Khosta-2 does not appear to have this problem, because it appears to infect human cells easily. Even more alarming, when Letko collected serum from people vaccinated against COVID-19 with Khosta-2, the antibodies in the serum did not neutralize the virus. The same thing happened when they combined the Khosta-2 virus with serum from people who had recovered from an Omicron infection.

“We don’t want to scare anyone and say this is a completely vaccine-resistant virus,” Letko says. “But it is worrying that there are viruses that circulate in nature and have these properties – they can bind to human receptors and not be neutralized by current vaccine responses.”

The good news is that Letco’s studies show that, like the Omicron variant of SARS-CoV-2, Khosta-2 does not appear to contain genes that might indicate it can cause serious illness in people. But that could change if Khosta-2 starts spreading more widely and mixing genes from SARS-CoV-2. “One of the things we are concerned about is that when the relevant coronaviruses get into the same animal, and in the same cells, then they can recombine and bring out a new virus,” Letko says. “The concern is that SARS-CoV-2 could pass back into animals infected with something like Khosta-2 and recombine and then infect human cells. It could be resistant to vaccine immunity and also have some more virulent agents. What are the chances of that, who knows.” But it could theoretically happen during a recombination event.”

It’s a sobering reminder that pathogens are ready and waiting to jump from any number of animal species to humans. And in many cases, as with SARS-CoV-2, these microbes will be new to humans and therefore encounter little resistance in the form of immunity to them. “These viruses are really ubiquitous, and they will continue to be a problem for humans in general,” Letko says.

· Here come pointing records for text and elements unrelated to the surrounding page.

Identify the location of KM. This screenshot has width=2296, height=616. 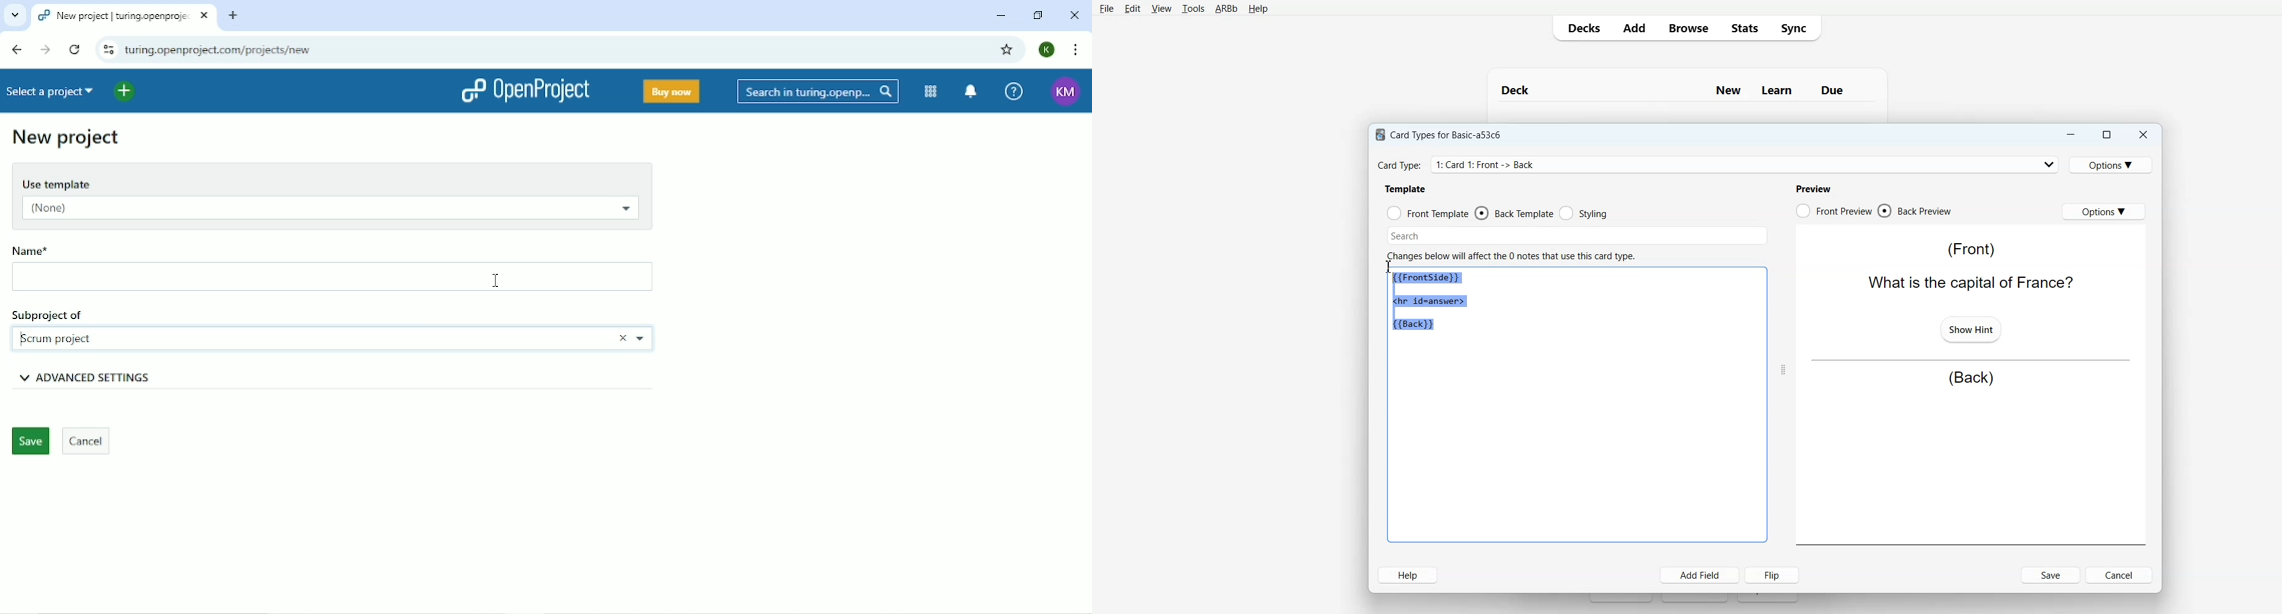
(1066, 92).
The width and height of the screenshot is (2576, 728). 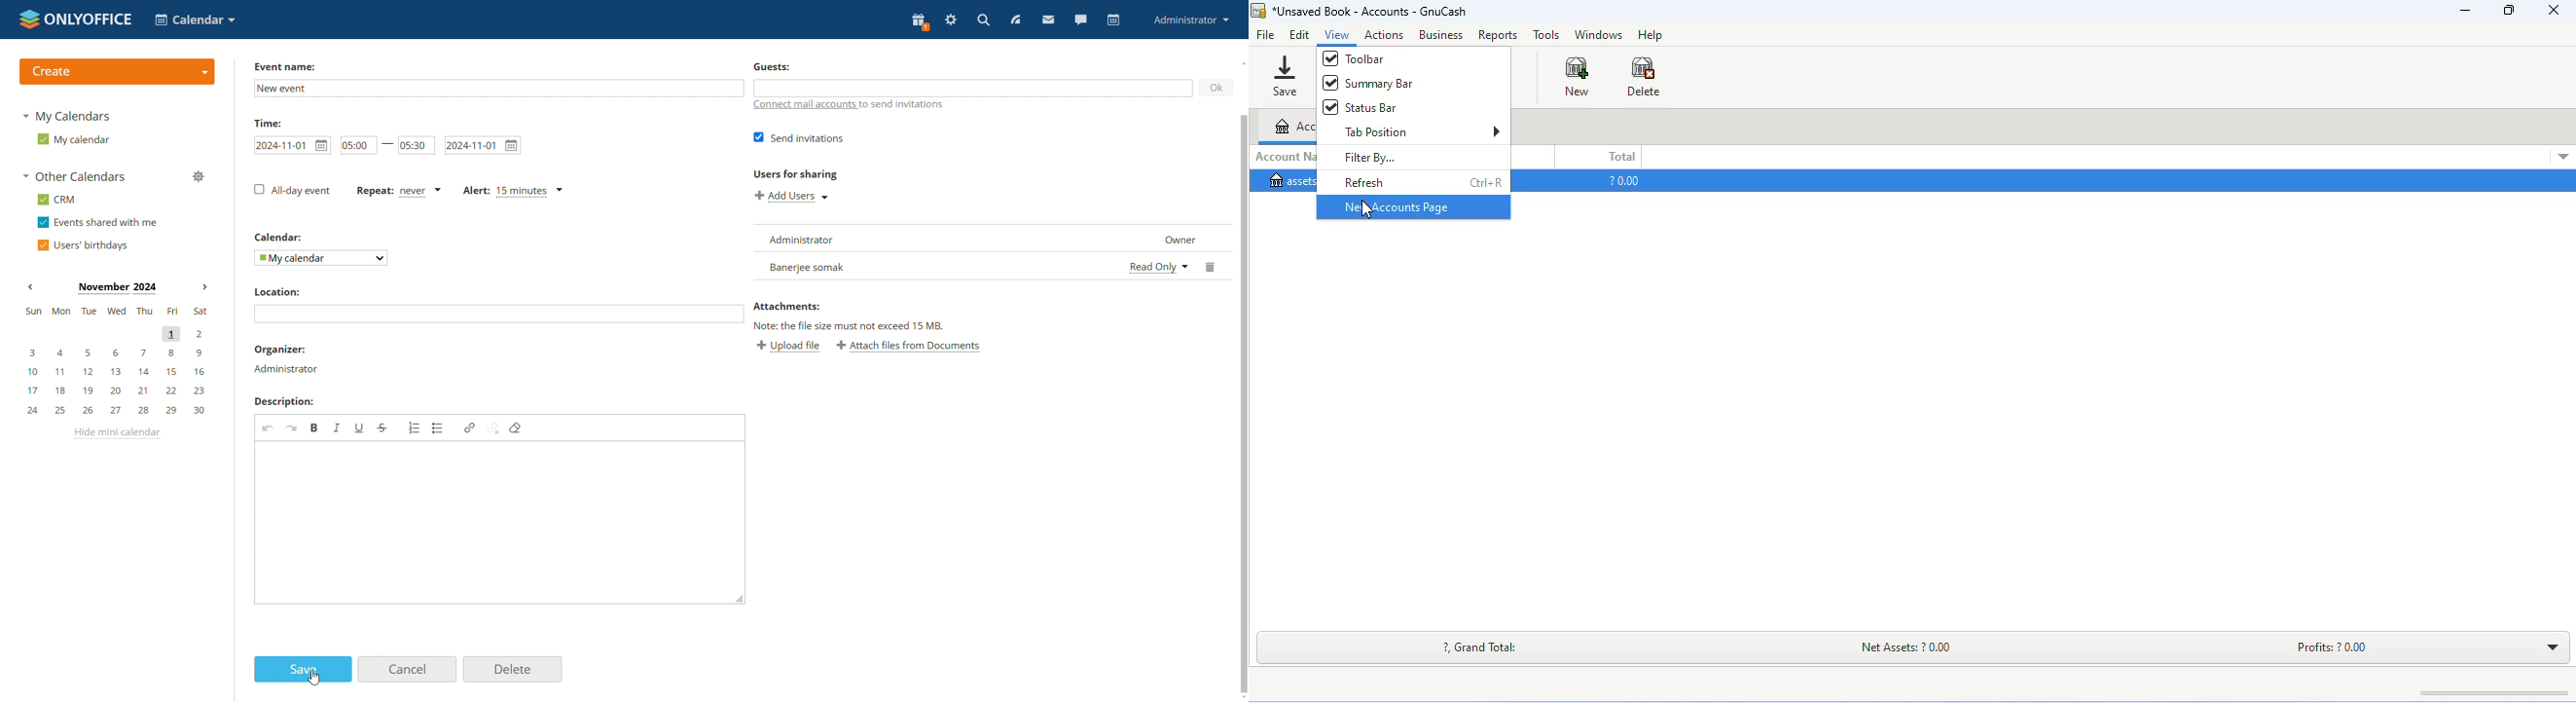 I want to click on tab position, so click(x=1422, y=132).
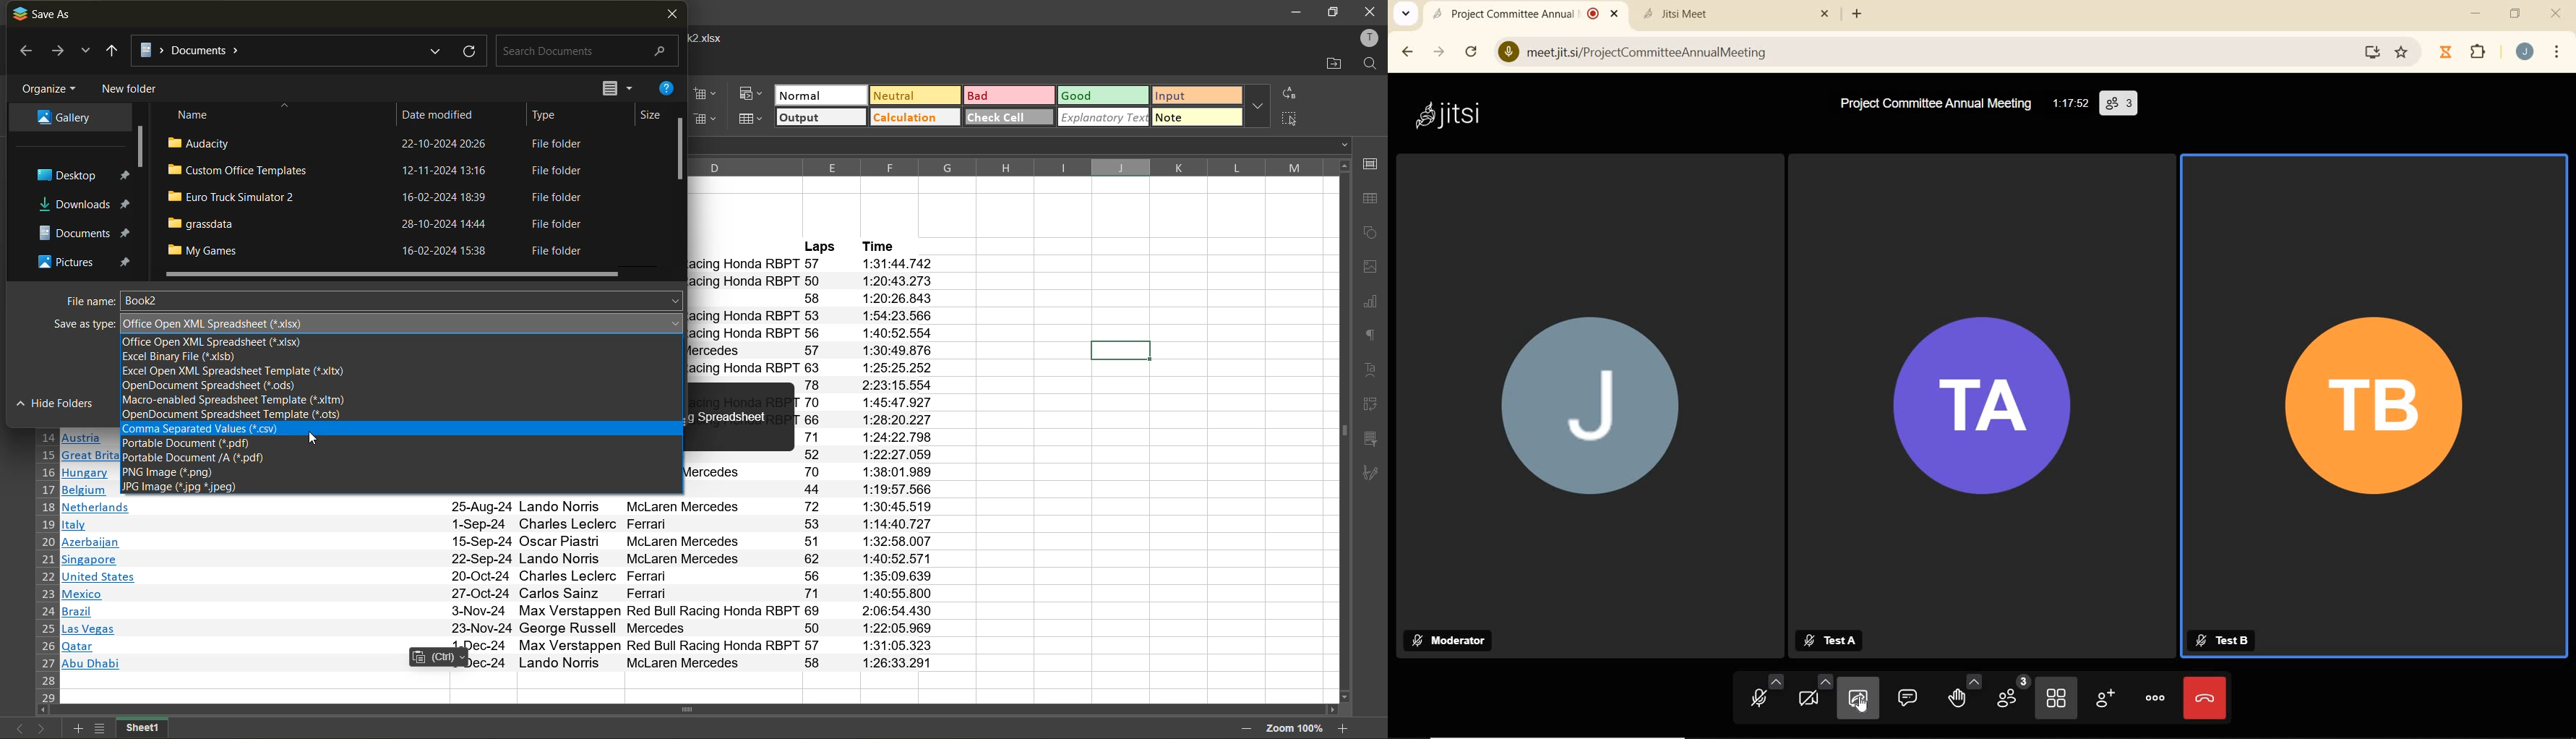  Describe the element at coordinates (1369, 36) in the screenshot. I see `profile` at that location.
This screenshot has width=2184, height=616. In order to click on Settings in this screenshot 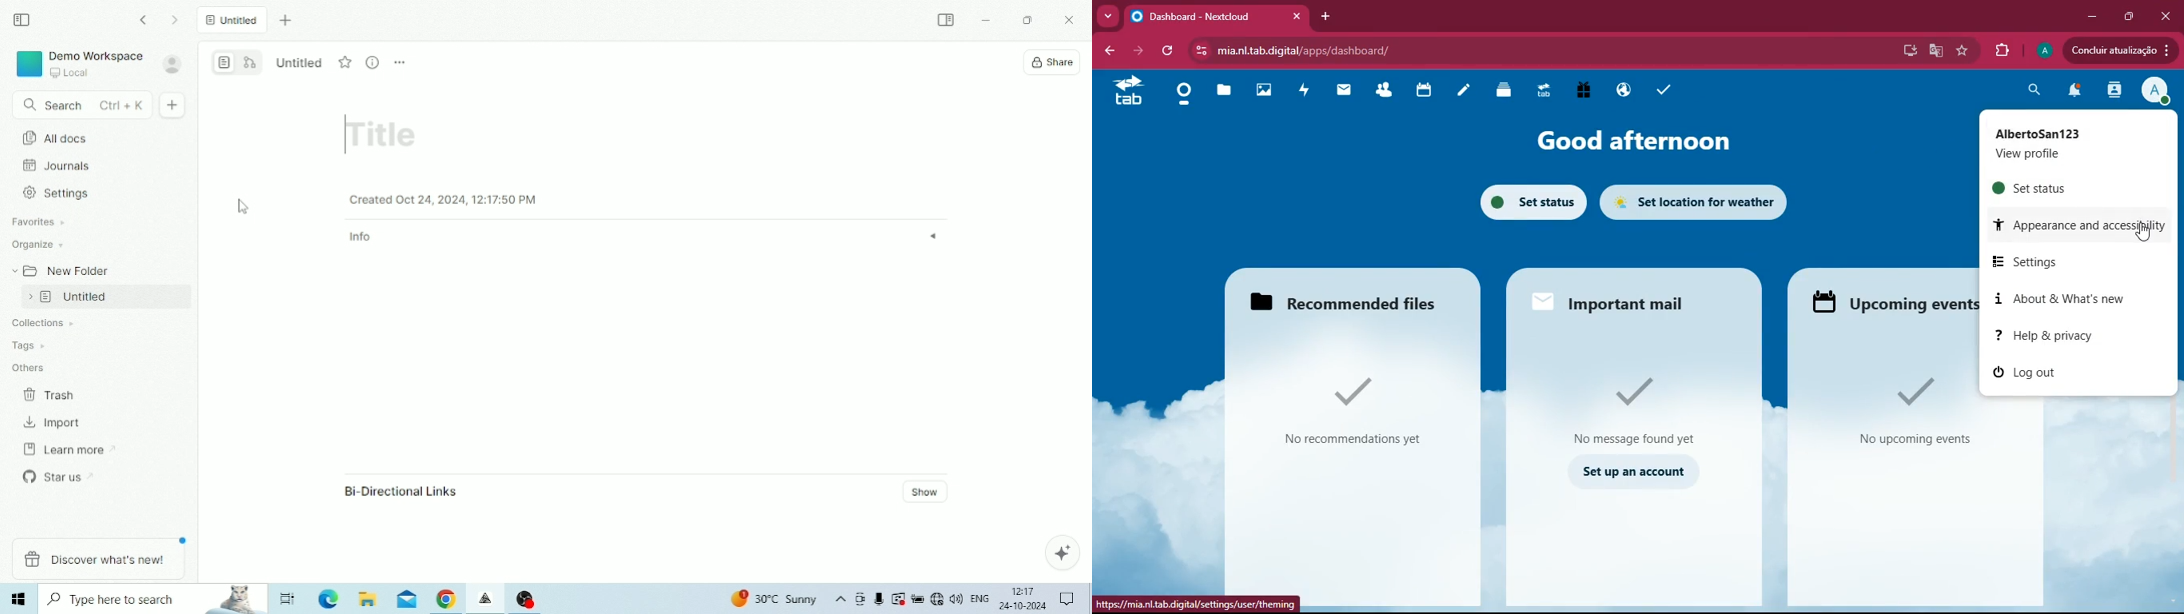, I will do `click(61, 193)`.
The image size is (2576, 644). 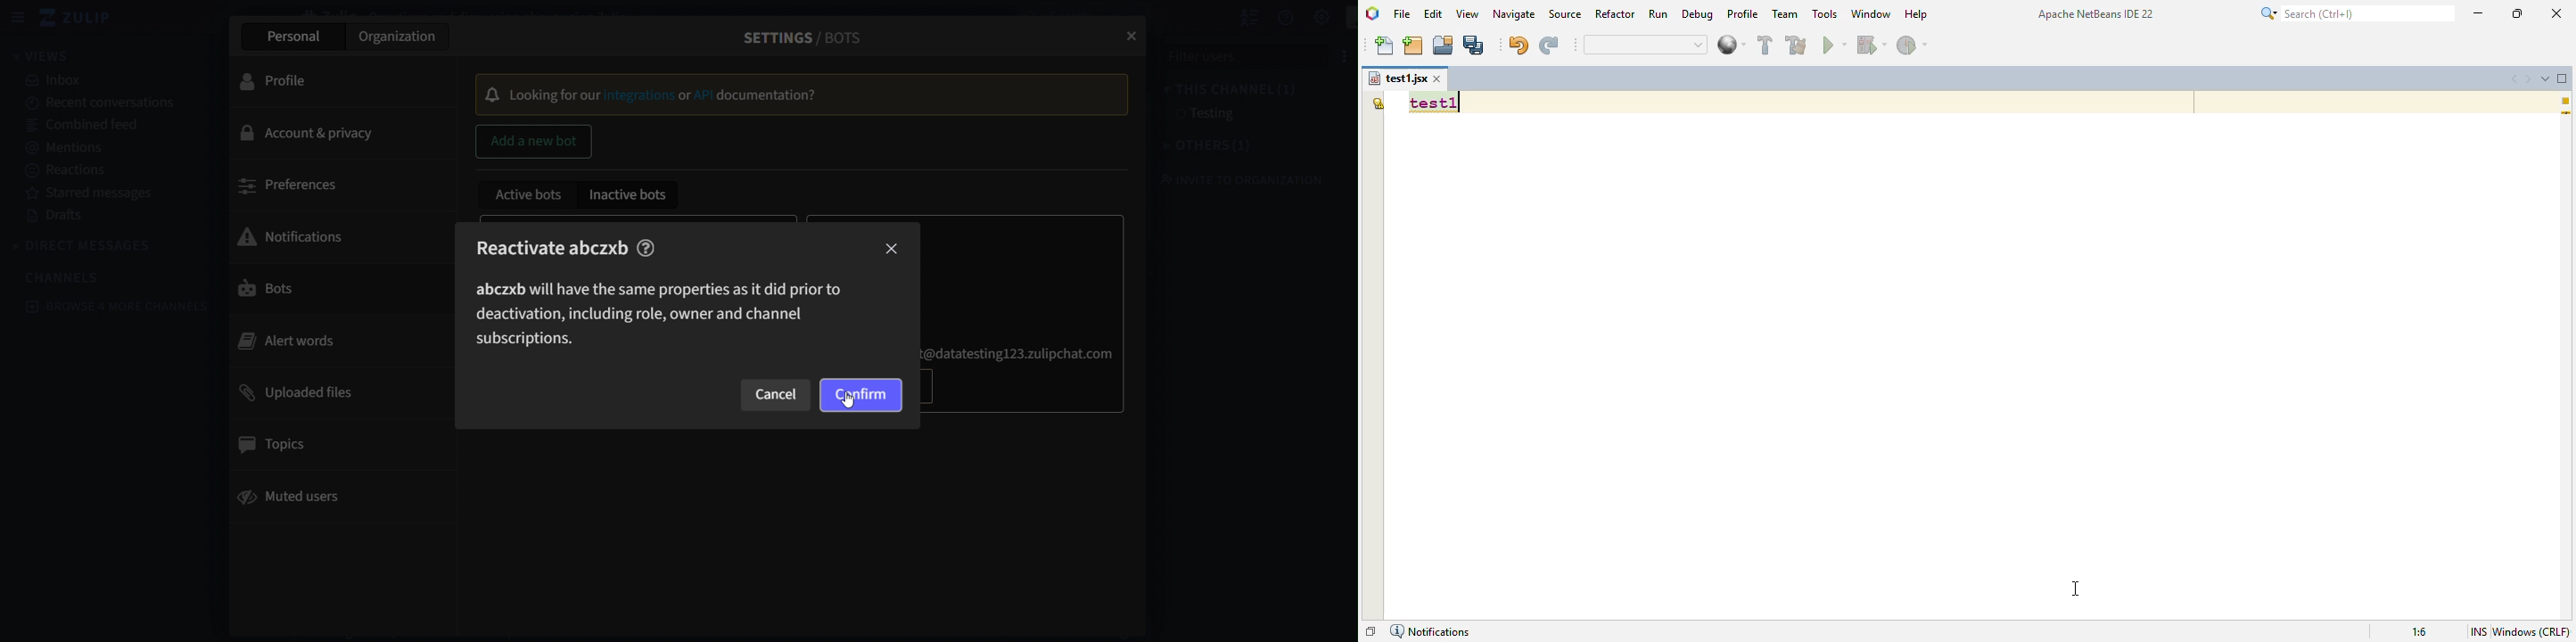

The findings come as the World Health Organization (WHO) ACT – the World Health Organization’s Tracking and Acceleration of Progress Council – which signals the ongoing response to the COVID-19 pandemic, in the form of tests, vaccinations and treatments, is stalling. With global immunity to the current SARS-CoV-2 reduced, fighting any new pathogens, including new coronaviruses such as Khosta-2, will become more difficult. According to the latest data collected by the World Health Organization, a quarter of people around the world still have not received an initial series of the COVID-19 vaccine.

Ultimately, having deeper files on the microbial world, especially information on how well some viruses can infect human cells, for example, will be important to making the response to public health threats more efficient and robust. Letko is building a database that includes information on the receptors for human viruses that they use to infect cells, and whether those viruses can evade existing vaccines. That way, he says, when new microbes similar to those in the database are discovered, researchers can have a head start in understanding how to control them. “At some point in the future, as these outbreaks continue, we won’t have to scramble whenever a new virus passes into humans,” he says. We can plug the virus into the database, and understand that it’s probably using these receptors to get to human cells, and it may be resistant to these types of vaccines or treatments. It’s a 10-20 year goal, but it’s possible. It’s not just a distant dream.”